皐月 2
「おいてめぇらっ!!何やってんだボケカスっっ!!!!!!!」
教室中どころか、学校中に響き渡るような大音声。
一気に私を囲んでいた男子たちがそちらを見やる。
「ちぇっ、凪咲がきたぜ」「いくぞ、おい」
学生鞄を肩に引っ掛けて仁王立ちする女生徒。その横をすごすごと通り過ぎていく皆。
時折、周りの生徒を睨めつけながらこちらへ歩いてきた彼女は、私の手を引っ張り上げた。
「ほい。片付け完了!立ちな。ほら、」
よいしょ、とかおじさんみたいな声をかけながら私を立たす。
「凪咲……。登校早々ごめん……」
「ぜんっぜん気にしてないから!それより、もっと楓佳は言いたいこと言った方がいい!!絶対っ!楓佳がこんな目にあってるの……俺、嫌だから」
さっきまでの笑顔から一転、真剣な表情で私を見つめる。彼女が、凪咲が、本気で私を心配してくれているということが、ひしひしと伝わった。

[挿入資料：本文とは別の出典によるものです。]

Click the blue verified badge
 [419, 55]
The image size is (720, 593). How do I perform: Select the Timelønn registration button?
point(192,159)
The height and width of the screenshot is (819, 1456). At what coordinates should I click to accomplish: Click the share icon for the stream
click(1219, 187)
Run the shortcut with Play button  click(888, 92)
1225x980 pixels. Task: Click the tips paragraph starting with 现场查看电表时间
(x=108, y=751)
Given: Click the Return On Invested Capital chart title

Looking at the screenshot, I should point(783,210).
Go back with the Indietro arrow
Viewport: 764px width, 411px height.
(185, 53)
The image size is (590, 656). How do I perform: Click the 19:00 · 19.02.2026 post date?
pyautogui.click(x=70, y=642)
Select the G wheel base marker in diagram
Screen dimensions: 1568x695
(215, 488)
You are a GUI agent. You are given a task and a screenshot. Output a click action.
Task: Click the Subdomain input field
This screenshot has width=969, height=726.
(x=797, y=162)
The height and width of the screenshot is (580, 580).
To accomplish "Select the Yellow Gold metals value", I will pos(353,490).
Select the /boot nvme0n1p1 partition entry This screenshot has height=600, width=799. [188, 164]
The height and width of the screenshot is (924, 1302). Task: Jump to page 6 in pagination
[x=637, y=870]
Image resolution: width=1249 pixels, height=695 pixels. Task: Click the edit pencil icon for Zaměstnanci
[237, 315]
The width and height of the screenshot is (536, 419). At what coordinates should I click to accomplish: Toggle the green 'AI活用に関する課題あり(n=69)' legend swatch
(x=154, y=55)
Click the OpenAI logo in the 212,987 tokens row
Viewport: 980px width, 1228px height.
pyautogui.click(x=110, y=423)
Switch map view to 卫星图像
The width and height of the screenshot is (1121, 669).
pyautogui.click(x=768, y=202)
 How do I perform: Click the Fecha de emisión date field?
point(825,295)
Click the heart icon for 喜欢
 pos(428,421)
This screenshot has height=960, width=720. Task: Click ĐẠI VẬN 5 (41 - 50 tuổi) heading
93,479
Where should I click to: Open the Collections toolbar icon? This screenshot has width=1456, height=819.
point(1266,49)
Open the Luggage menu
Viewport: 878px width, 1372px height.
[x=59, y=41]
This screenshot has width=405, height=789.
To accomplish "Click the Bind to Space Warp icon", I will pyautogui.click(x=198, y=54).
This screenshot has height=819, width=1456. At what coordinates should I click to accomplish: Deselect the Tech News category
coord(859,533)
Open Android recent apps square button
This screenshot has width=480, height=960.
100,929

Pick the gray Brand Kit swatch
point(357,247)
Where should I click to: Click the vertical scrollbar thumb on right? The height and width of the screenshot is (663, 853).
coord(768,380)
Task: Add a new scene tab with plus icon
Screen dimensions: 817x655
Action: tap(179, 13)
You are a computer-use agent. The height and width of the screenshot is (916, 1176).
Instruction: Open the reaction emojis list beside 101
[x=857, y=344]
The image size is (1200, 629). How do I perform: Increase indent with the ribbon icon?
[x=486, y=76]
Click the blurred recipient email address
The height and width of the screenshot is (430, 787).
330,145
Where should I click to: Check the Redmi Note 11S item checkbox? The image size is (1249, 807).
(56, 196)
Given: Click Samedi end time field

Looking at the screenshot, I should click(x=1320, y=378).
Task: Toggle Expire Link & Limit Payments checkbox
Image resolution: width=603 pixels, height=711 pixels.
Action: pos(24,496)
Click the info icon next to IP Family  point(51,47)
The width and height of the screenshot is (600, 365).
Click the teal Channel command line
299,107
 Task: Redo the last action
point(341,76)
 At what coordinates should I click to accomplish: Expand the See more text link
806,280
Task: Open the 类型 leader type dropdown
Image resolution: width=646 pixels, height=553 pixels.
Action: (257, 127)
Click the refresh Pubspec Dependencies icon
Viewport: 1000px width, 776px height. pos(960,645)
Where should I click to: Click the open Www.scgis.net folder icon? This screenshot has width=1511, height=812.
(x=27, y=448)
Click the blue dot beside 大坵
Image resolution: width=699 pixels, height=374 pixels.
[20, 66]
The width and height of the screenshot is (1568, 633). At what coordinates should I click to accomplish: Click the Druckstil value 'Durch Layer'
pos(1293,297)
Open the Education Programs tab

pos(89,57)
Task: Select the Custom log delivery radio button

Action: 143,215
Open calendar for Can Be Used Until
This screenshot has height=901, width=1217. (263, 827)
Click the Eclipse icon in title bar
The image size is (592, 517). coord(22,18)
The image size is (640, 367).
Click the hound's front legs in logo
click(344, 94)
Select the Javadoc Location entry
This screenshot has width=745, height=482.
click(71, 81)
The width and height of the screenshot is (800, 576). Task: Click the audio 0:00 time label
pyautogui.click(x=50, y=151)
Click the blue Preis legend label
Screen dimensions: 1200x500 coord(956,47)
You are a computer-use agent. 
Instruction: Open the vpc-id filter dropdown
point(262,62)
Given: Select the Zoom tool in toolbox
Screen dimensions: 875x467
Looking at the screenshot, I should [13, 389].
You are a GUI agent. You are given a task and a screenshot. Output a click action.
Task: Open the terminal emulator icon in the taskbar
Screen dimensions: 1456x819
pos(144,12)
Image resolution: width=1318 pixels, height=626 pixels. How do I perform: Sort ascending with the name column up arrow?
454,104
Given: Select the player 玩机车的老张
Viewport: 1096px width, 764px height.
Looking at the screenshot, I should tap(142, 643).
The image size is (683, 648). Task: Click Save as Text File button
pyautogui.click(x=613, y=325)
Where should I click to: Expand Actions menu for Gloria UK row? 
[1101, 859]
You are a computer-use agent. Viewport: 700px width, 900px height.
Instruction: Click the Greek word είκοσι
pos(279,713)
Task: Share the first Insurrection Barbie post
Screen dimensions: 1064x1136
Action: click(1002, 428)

それだけに、とても申し訳ない気持ちが勝つ。私がもっと強ければ……。
「ありがとう、凪咲。でも、私にかかわると碌なことないよ?」
「はぁ~っ!そーゆーことなんて俺は気にしないの!!俺たち、親友だし!!!」
何かあったら俺に言えよーそいつら全員ぶっ飛ばすからっ!!といって、凪咲は自席に戻っていった。